Well, my old PC has a bad motherboard, so I can't even boot it. But I guess if the time comes, old archaic computers ought be easy to come by for a dime a dozen.  IOW, computers depreciate in value really fast, so old ones should be dirt cheap.


----------



## rock_doctor (Oct 22, 2000)

I know how you feel. I just purchased a quad core w/ absolutely no PATA connections. Lucky, I have an old P-233mhz computer that I am holding onto for future upgrades or when I need a floppy drive. I guess you could use a HD enclosure...
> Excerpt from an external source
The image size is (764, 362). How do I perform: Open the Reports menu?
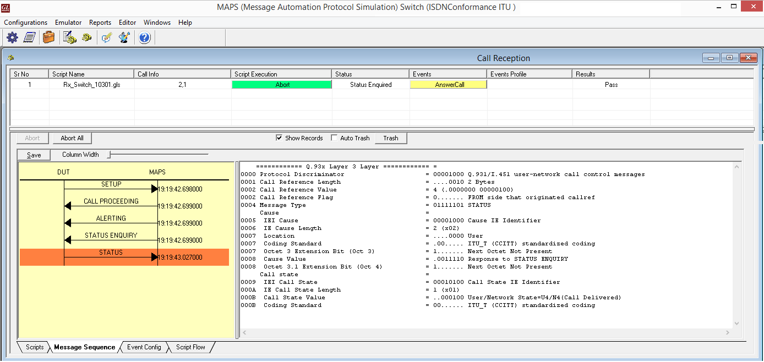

You could keep an eye out for another computer at a yard sale. Would be a nice linux box to play with.... Ubuntu is excellent

mark


----------



## rbtravis (Aug 9, 2005)

timckelley said:


> Well, my old PC has a bad motherboard, so I can't even boot it. But I guess if the time comes, old archaic computers ought be easy to come by for a dime a dozen.  IOW, computers depreciate in value really fast, so old ones should be dirt cheap.


consider this as an investment
http://www.pcgears.com/default.aspx?oid=192685


----------



## timckelley (Oct 15, 2002)

rbtravis said:


> consider this as an investment
> http://www.pcgears.com/default.aspx?oid=192685


Thanks, this was the question of my OP. I didn't know about these converters. I assume then, that the TiVo software would install just fine across these converters? It's possible though that I'd potentially need two if I want to copy data from one drive to another. I suppose it could potentially be cheaper to just get a 5 year old computer that somebody wants to dispose of.



rock_doctor said:


> Lucky, I have an old P-233mhz computer that I am holding onto for future upgrades or when I need a floppy drive.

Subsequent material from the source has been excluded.